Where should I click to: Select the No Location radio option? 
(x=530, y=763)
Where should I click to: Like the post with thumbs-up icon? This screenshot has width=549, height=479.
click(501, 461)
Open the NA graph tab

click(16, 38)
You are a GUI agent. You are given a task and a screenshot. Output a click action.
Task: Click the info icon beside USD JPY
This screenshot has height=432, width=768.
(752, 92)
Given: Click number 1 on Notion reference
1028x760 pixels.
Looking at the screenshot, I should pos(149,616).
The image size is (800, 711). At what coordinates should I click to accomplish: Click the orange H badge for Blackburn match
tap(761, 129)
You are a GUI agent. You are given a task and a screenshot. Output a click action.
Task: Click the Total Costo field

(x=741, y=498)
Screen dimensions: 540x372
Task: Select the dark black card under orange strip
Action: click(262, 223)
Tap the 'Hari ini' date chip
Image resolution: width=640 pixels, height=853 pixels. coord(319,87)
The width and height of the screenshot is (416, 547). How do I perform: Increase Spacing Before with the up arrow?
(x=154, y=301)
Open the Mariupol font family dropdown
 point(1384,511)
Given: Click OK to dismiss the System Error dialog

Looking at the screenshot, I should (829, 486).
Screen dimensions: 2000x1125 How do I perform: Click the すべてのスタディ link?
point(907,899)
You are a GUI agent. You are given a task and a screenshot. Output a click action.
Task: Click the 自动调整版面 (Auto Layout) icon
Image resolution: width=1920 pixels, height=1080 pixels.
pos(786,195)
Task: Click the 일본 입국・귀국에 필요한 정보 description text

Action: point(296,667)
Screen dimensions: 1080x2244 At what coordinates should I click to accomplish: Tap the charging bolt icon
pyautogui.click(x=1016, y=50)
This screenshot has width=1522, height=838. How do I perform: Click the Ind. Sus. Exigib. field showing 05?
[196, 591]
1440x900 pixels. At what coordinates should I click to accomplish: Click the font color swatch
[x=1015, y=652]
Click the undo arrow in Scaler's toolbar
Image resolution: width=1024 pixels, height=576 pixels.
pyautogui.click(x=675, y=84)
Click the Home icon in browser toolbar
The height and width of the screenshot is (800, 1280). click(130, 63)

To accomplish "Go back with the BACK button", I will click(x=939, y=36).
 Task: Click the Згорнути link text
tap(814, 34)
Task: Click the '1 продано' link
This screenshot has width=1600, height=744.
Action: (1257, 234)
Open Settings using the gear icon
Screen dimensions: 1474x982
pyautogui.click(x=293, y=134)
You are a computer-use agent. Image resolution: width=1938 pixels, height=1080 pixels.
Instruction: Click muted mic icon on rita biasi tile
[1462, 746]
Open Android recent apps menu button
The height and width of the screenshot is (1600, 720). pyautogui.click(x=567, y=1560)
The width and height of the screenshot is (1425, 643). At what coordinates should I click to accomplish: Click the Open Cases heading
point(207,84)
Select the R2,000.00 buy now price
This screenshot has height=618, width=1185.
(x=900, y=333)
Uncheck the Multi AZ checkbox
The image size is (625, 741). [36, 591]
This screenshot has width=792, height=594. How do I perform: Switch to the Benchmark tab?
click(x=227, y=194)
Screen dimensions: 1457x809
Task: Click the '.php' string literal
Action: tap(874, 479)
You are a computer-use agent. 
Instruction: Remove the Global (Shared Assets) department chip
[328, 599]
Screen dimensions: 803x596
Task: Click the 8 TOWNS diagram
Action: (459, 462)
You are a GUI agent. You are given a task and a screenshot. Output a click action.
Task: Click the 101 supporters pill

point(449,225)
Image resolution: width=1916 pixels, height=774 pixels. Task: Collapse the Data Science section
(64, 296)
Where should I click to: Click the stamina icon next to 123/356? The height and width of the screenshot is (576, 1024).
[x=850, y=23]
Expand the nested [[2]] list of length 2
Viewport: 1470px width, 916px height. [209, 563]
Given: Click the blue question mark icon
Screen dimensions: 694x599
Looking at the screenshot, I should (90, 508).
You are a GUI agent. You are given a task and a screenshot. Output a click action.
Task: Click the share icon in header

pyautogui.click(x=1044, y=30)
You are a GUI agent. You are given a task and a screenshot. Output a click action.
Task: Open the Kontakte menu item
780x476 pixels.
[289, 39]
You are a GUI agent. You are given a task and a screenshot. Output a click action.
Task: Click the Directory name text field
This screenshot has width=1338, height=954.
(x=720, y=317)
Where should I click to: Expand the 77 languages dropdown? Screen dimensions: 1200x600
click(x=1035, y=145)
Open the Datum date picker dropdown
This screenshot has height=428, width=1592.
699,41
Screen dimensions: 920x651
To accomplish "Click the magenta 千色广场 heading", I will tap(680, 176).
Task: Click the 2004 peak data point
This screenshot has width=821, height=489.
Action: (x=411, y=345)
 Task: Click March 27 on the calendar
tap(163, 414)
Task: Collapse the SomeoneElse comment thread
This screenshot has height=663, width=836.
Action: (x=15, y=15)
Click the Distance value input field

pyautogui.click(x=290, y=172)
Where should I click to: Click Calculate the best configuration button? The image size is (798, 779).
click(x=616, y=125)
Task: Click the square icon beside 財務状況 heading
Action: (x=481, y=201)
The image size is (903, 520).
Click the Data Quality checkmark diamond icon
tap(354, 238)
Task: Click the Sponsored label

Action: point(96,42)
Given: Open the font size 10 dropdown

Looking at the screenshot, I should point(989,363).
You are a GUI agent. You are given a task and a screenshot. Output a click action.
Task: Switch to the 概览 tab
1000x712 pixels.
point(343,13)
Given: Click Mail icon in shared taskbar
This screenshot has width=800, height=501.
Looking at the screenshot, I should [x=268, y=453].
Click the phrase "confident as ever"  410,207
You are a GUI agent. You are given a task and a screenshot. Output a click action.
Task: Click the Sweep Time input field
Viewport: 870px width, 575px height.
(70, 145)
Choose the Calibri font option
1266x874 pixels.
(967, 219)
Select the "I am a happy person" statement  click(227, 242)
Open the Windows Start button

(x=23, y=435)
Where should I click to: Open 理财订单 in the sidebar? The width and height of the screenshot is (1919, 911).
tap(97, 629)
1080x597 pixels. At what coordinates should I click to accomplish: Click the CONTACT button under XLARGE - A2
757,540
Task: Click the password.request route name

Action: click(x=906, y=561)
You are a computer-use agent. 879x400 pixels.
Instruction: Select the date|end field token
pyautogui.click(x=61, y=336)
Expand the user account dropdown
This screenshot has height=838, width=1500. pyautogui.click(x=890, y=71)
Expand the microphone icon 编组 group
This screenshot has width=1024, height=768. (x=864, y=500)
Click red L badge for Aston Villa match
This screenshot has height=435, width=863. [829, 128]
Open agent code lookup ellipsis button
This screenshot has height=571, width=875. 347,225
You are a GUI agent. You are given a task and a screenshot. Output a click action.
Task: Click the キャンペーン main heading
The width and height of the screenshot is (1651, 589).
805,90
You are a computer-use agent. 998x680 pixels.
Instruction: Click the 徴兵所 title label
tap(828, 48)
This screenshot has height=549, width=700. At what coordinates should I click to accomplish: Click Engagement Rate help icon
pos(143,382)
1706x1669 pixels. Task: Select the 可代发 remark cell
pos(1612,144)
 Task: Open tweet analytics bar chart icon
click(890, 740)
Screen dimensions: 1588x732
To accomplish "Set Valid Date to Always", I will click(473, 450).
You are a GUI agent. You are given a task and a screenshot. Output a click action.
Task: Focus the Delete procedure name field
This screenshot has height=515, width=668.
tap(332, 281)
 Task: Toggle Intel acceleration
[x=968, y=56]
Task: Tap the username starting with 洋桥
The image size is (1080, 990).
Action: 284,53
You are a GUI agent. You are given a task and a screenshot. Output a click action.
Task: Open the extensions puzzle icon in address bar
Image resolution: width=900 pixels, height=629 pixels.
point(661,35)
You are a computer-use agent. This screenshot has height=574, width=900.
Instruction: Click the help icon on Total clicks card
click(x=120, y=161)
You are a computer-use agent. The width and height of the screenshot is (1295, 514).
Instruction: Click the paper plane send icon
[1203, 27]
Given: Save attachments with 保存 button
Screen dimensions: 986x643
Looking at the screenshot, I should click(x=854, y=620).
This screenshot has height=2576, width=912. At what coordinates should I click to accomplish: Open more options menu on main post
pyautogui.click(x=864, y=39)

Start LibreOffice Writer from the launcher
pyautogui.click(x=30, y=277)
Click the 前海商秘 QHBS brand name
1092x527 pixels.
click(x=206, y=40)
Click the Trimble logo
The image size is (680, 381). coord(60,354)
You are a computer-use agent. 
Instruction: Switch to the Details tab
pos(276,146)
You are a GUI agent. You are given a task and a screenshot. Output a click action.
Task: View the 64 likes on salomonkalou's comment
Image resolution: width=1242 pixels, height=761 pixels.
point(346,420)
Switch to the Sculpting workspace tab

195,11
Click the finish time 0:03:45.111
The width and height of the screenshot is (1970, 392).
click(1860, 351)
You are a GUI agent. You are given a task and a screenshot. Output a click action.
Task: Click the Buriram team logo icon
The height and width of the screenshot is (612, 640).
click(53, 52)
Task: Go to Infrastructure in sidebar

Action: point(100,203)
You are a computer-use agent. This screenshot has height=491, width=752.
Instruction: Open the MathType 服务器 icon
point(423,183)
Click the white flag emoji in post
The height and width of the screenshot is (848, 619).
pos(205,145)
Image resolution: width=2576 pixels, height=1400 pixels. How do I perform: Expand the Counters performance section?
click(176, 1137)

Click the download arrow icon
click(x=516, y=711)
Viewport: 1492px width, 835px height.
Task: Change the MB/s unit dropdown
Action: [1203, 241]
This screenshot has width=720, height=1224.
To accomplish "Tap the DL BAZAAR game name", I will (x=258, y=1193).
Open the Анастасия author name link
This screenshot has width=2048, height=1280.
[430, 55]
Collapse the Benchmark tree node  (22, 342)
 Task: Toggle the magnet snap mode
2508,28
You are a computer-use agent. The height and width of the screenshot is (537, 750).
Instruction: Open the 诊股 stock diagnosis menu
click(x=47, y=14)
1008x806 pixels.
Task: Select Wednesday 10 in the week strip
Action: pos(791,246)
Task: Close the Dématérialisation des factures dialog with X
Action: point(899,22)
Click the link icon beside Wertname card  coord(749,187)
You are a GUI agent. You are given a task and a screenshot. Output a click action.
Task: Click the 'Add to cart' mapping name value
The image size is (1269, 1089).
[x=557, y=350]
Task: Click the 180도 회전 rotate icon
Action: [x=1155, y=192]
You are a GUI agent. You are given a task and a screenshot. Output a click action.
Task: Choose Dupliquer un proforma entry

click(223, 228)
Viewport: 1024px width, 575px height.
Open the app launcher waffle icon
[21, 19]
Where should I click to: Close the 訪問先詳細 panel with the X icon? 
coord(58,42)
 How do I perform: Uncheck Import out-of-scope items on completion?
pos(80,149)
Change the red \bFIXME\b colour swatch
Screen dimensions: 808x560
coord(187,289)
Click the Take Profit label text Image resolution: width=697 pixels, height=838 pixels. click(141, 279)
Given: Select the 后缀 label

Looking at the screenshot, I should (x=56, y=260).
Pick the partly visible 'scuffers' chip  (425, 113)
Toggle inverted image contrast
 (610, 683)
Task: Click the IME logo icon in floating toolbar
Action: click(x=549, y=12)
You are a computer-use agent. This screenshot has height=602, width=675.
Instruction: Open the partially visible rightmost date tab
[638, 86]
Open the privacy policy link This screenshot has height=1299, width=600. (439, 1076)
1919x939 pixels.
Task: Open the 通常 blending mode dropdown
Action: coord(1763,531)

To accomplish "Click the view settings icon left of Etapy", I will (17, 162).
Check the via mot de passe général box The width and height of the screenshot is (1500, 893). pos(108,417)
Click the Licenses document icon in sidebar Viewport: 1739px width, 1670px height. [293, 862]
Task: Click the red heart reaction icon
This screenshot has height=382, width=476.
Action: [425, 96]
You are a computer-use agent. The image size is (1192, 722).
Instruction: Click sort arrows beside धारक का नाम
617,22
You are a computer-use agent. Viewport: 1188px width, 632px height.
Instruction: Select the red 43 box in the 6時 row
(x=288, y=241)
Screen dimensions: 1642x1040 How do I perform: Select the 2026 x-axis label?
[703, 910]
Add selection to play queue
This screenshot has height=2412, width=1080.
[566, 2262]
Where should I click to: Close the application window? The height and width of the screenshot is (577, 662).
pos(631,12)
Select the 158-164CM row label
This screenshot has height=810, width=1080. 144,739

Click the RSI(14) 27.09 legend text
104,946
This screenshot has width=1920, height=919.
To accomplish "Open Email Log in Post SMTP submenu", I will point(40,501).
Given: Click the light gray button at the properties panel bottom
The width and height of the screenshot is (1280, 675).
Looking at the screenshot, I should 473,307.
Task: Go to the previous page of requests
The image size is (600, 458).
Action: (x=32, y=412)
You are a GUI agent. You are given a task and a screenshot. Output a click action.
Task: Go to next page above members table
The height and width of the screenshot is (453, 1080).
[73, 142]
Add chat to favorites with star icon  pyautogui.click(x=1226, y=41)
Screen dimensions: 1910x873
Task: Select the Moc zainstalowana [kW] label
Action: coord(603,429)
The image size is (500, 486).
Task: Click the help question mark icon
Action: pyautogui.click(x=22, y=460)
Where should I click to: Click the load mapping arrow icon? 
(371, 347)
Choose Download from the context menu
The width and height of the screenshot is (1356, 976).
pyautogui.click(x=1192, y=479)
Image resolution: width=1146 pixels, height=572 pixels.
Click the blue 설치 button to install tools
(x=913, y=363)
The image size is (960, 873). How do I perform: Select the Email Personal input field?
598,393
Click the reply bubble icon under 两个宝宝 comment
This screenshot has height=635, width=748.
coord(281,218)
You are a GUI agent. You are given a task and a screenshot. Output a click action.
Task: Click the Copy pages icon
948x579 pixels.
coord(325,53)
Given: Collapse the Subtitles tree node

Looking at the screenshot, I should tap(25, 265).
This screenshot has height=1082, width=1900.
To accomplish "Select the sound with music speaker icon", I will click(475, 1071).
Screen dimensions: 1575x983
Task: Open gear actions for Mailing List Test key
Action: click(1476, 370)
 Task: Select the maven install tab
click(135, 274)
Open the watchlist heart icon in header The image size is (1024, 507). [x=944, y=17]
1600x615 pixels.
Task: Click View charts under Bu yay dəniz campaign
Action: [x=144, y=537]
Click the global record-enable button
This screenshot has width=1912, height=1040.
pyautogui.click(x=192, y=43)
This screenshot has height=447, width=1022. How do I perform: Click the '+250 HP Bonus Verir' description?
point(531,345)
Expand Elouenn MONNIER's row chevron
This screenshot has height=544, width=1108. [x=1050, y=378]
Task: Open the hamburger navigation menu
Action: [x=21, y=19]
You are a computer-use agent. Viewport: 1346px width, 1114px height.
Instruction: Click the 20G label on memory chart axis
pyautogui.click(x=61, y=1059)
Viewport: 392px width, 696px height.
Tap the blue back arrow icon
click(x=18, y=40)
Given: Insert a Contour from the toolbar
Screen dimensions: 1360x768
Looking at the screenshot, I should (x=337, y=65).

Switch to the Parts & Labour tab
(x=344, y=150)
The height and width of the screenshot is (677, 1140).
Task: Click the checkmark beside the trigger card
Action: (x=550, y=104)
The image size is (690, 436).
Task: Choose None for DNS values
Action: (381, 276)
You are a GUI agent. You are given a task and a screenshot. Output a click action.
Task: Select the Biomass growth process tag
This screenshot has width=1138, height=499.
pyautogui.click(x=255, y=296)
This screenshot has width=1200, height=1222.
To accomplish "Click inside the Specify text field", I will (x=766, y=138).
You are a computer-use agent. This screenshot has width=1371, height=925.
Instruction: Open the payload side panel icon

* * *

▶ GOAL OF THE EXERCISE
Within the data above, filter for lines containing the word "comment" and copy each one.

▶ ANSWER TO THE PROBLEM
Task: Collapse the SomeoneElse comment thread
Task: View the 64 likes on salomonkalou's comment
Click the reply bubble icon under 两个宝宝 comment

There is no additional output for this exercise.